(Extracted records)
********

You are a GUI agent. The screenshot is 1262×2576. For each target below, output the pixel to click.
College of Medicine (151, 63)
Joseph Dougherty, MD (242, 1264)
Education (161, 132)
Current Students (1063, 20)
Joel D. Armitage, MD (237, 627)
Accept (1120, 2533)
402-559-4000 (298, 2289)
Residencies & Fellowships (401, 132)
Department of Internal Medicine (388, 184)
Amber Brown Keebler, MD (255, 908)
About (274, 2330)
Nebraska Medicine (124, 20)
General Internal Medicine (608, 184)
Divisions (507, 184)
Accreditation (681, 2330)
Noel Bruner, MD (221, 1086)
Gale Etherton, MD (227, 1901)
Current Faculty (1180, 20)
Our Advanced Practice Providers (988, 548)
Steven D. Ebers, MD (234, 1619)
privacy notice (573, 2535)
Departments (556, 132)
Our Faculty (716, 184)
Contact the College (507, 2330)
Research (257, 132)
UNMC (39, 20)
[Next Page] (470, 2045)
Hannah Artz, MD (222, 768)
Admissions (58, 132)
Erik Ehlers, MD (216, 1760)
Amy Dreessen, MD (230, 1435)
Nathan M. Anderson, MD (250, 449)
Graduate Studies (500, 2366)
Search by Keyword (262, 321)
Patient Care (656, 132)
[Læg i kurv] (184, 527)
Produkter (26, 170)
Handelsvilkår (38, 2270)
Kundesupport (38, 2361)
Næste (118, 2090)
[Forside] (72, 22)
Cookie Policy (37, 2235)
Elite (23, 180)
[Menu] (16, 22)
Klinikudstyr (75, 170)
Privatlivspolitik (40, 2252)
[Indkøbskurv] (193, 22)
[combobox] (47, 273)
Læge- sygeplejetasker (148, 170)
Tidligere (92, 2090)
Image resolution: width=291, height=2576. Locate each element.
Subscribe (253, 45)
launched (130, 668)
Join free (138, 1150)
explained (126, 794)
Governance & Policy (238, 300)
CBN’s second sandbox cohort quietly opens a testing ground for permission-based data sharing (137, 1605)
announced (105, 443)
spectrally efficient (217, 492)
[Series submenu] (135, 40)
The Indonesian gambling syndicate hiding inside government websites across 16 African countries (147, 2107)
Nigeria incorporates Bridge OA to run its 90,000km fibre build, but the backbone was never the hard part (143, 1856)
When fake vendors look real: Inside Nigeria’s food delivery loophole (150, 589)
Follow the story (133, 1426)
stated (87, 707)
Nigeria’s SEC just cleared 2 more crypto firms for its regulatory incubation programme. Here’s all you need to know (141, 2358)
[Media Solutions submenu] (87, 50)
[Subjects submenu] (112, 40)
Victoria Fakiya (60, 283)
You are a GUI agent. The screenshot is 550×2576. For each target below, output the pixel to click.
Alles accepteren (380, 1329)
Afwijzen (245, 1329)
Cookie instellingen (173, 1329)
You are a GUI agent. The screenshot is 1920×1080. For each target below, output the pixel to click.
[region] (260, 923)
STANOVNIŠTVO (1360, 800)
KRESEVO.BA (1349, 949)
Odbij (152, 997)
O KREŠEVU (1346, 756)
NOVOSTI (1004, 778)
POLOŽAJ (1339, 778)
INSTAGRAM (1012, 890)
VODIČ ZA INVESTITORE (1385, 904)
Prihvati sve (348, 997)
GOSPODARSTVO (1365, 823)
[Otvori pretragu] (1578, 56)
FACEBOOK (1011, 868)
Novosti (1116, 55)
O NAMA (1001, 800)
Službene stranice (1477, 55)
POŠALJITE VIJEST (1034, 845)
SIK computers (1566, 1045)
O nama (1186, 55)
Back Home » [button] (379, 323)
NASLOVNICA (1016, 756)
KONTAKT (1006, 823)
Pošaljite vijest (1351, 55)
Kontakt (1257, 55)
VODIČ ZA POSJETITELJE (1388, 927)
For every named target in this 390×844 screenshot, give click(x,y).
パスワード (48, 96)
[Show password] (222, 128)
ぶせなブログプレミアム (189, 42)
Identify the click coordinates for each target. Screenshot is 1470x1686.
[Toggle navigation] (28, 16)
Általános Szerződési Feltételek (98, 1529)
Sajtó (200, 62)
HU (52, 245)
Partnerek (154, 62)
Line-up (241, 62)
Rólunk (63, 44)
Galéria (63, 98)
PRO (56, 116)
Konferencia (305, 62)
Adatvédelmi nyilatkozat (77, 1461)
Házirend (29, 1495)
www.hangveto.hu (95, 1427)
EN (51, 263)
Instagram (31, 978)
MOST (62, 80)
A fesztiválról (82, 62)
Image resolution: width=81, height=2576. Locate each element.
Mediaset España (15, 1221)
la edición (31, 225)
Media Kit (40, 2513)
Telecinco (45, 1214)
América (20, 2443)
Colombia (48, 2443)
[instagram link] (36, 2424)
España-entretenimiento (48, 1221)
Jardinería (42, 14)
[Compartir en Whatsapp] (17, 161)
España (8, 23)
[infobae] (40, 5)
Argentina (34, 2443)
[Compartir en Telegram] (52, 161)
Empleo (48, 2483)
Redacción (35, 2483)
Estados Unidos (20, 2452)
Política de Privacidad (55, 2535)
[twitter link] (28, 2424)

********

=== TASK DETAILS ===
Each entry shown above is to be duplicated exactly.

=== WRITTEN RESPONSE ===
You are a GUI agent. The screenshot is 1262×2576. For each target below, output the pixel to click.
College of Medicine (151, 63)
Joseph Dougherty, MD (242, 1264)
Education (161, 132)
Current Students (1063, 20)
Joel D. Armitage, MD (237, 627)
Accept (1120, 2533)
402-559-4000 (298, 2289)
Residencies & Fellowships (401, 132)
Department of Internal Medicine (388, 184)
Amber Brown Keebler, MD (255, 908)
About (274, 2330)
Nebraska Medicine (124, 20)
General Internal Medicine (608, 184)
Divisions (507, 184)
Accreditation (681, 2330)
Noel Bruner, MD (221, 1086)
Gale Etherton, MD (227, 1901)
Current Faculty (1180, 20)
Our Advanced Practice Providers (988, 548)
Steven D. Ebers, MD (234, 1619)
privacy notice (573, 2535)
Departments (556, 132)
Our Faculty (716, 184)
Contact the College (507, 2330)
Research (257, 132)
UNMC (39, 20)
[Next Page] (470, 2045)
Hannah Artz, MD (222, 768)
Admissions (58, 132)
Erik Ehlers, MD (216, 1760)
Amy Dreessen, MD (230, 1435)
Nathan M. Anderson, MD (250, 449)
Graduate Studies (500, 2366)
Search by Keyword (262, 321)
Patient Care (656, 132)
[Læg i kurv] (184, 527)
Produkter (26, 170)
Handelsvilkår (38, 2270)
Kundesupport (38, 2361)
Næste (118, 2090)
[Forside] (72, 22)
Cookie Policy (37, 2235)
Elite (23, 180)
[Menu] (16, 22)
Klinikudstyr (75, 170)
Privatlivspolitik (40, 2252)
[Indkøbskurv] (193, 22)
[combobox] (47, 273)
Læge- sygeplejetasker (148, 170)
Tidligere (92, 2090)
Image resolution: width=291, height=2576. Locate each element.
Subscribe (253, 45)
launched (130, 668)
Join free (138, 1150)
explained (126, 794)
Governance & Policy (238, 300)
CBN’s second sandbox cohort quietly opens a testing ground for permission-based data sharing (137, 1605)
announced (105, 443)
spectrally efficient (217, 492)
[Series submenu] (135, 40)
The Indonesian gambling syndicate hiding inside government websites across 16 African countries (147, 2107)
Nigeria incorporates Bridge OA to run its 90,000km fibre build, but the backbone was never the hard part (143, 1856)
When fake vendors look real: Inside Nigeria’s food delivery loophole (150, 589)
Follow the story (133, 1426)
stated (87, 707)
Nigeria’s SEC just cleared 2 more crypto firms for its regulatory incubation programme. Here’s all you need to know (141, 2358)
[Media Solutions submenu] (87, 50)
[Subjects submenu] (112, 40)
Victoria Fakiya (60, 283)
You are a GUI agent. The screenshot is 550×2576. For each target below, output the pixel to click.
Alles accepteren (380, 1329)
Afwijzen (245, 1329)
Cookie instellingen (173, 1329)
You are a GUI agent. The screenshot is 1920×1080. For each target below, output the pixel to click.
[region] (260, 923)
STANOVNIŠTVO (1360, 800)
KRESEVO.BA (1349, 949)
Odbij (152, 997)
O KREŠEVU (1346, 756)
NOVOSTI (1004, 778)
POLOŽAJ (1339, 778)
INSTAGRAM (1012, 890)
VODIČ ZA INVESTITORE (1385, 904)
Prihvati sve (348, 997)
GOSPODARSTVO (1365, 823)
[Otvori pretragu] (1578, 56)
FACEBOOK (1011, 868)
Novosti (1116, 55)
O NAMA (1001, 800)
Službene stranice (1477, 55)
POŠALJITE VIJEST (1034, 845)
SIK computers (1566, 1045)
O nama (1186, 55)
Back Home » [button] (379, 323)
NASLOVNICA (1016, 756)
KONTAKT (1006, 823)
Pošaljite vijest (1351, 55)
Kontakt (1257, 55)
VODIČ ZA POSJETITELJE (1388, 927)
For every named target in this 390×844 screenshot, give click(x,y).
パスワード (48, 96)
[Show password] (222, 128)
ぶせなブログプレミアム (189, 42)
Identify the click coordinates for each target. Screenshot is 1470x1686.
[Toggle navigation] (28, 16)
Általános Szerződési Feltételek (98, 1529)
Sajtó (200, 62)
HU (52, 245)
Partnerek (154, 62)
Line-up (241, 62)
Rólunk (63, 44)
Galéria (63, 98)
PRO (56, 116)
Konferencia (305, 62)
Adatvédelmi nyilatkozat (77, 1461)
Házirend (29, 1495)
www.hangveto.hu (95, 1427)
EN (51, 263)
Instagram (31, 978)
MOST (62, 80)
A fesztiválról (82, 62)
Image resolution: width=81, height=2576. Locate each element.
Mediaset España (15, 1221)
la edición (31, 225)
Media Kit (40, 2513)
Telecinco (45, 1214)
América (20, 2443)
Colombia (48, 2443)
[instagram link] (36, 2424)
España-entretenimiento (48, 1221)
Jardinería (42, 14)
[Compartir en Whatsapp] (17, 161)
España (8, 23)
[infobae] (40, 5)
Argentina (34, 2443)
[Compartir en Telegram] (52, 161)
Empleo (48, 2483)
Redacción (35, 2483)
Estados Unidos (20, 2452)
Política de Privacidad (55, 2535)
[twitter link] (28, 2424)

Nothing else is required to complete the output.